Every Week It's Wibbley-Wobbley Timey-Wimey Pookie-Reviewery...

Saturday, 25 July 2020

A Sweet Treat

Sweetness is short, but harrowing investigation for use with Arc Dream Publishing’s Delta Green: The Role-Playing Game set on American soil. It can be played using the roleplaying game’s full rules or those from Delta Green: Need to Know—although there are similarities between Sweetness and Delta Green: Need to Know, which may mean the Handler may not want to run the two too closely together. The Agents are activated by Delta Green after the secret interagency conspiracy is alerted to the presence of a strange symbol on the door of the Bernier family of Tampa, Florida. Recently terrorised by a fire and weird graffiti, the local Police suspect that the Berniers, a multi-racial family, are victims of a hate attack, but one of Delta Green’s experts suspects that symbol on the door—carved with a horn or a claw and smeared with blood and effluvia—is the symbol of Kore, queen of the underworld, goddess of an ancient mystery cult. The agents are to get to Tampa, and once briefed, determine the origins of the mark and prevent any occurrence of it again from the same source or sources.

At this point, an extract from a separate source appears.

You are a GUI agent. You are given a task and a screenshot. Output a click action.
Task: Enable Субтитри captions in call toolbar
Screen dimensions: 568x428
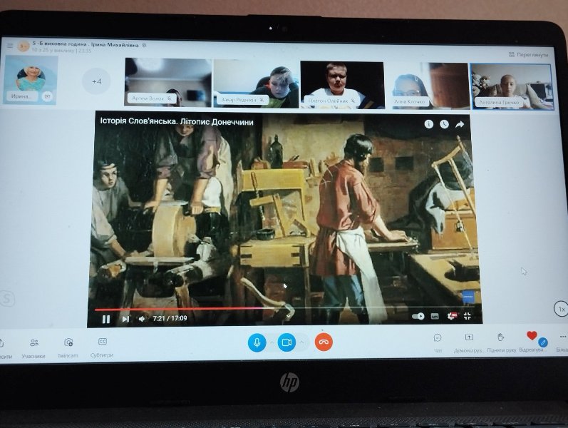tap(102, 342)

Sweetness can be roughly divided into three parts. First, is the briefing, which takes place in the middle of an estate agency seminar in a Holiday Inn. The utterly banal atmosphere of the briefing nicely contrasts with the horror to come, which will only come in the second part once the Agents investigative the Berniers and their home, which for the most part is quite mundane. The family is well-off, and consists of a married couple and two children, the youngest of whom is profoundly deaf, and each of whom will have a different reaction to the recent events. The family seems perfectly normal, and for the part really are—whatever the players and their Agents might suspect—but they are not without their secrets, and with a little questioning, these will be revealed. The husband divorced his first wife and mother of his children because she had psychological problems and was abusing both son and daughter, but there has been no contact in years, and then there might be something else stalking the rooms of the house. All of this will quickly become apparent with some questioning upon the part of the agents.

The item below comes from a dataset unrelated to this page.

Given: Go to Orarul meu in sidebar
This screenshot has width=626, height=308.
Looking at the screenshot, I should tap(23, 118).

The second part will come to close once the agents have confirmed that there definitely is something strange going on in the house and the investigation switches to the first wife. This requires the investigation to switch to across country, from Tampa to Chicago, and once the agents locate her, it quickly becomes apparent that she is sick—both physically and mentally—and acting strangely. She is barely making ends meet and living in utter squalor without a care for her well-being. Although ultimately, she is the antagonist in Sweetness, there are good reasons for this, although the agents will need to dig into her background and history in order to uncover this.

Fundamentally, Sweetness is a good scenario, contrasting the ordinary with the outré, but it has a few problems which stem primarily from its length—or lack thereof. The Handler will need to do a little preparation before running the scenario, such as getting photos for the NPCs and writing up a quick handout detailing the family. There is no image of the monster given in the book, and whilst it would have been nice if one had been included,  the Handler will probably be able to get away with describing it from the details given. The bigger problems with Sweetness are twofold. First, there is no real advice on how to handle a dénouement between the agents and the wife, but second, and worse, it describes an action upon the part of the scenario’s ‘monster’, but abandons the Handler when it comes to dealing with the consequences of that action. Especially given that the action will escalate the investigation from a simple matter of a hate crime into a kidnapping, and so bring a whole heap of trouble down upon the agents. Which will be made worse by the fact that there is no way of getting the kidnapping victim back—or least no method is detailed in the book, so the Handler may want determine a method herself.

Physically, Sweetness is neat, clean, and tidy. Although it needs a slight edit, it is easy to read and the three pieces of artwork—one of them actually a handout—are excellent. The map is clear and easy to read, but could have done with a scale and some furniture as it would have also made for a good handout.

Sweetness is an easy scenario to add to a Delta Green: The Roleplaying Game campaign. Its short length means that it could be played in a single session and its conciseness means that it could be run with just a handful of agents—or even one for a one-on-one game. However, it needs a bit more preparation upon the part of the Handler in terms of handouts and in terms of what happens with regard to the potential kidnapping and how the agents confront the scenario’s antagonist. This should not be challenge to an experienced Handler, but to a less experienced one, it may be. Lastly, at just twelve pages, Sweetness may not appear to be good value for money—at least in comparison to other titles for Delta Green: The Roleplaying Game. However, it should provide the Handler and her players with at least one, if not two sessions’ worth of play, so the value for money is very much in the eye of the beholder.

Sweetness is a creepy, sometimes nasty tale of horror and mystery—though the agents will have to dig to bring out the true nastiness hidden in the scenario’s backstory. Nicely contrasting the mundane with the mystery, with a bit of work upon the part of the Handler, Sweetness should be a little ‘treat’ for her Delta Green: The Roleplaying Game campaign.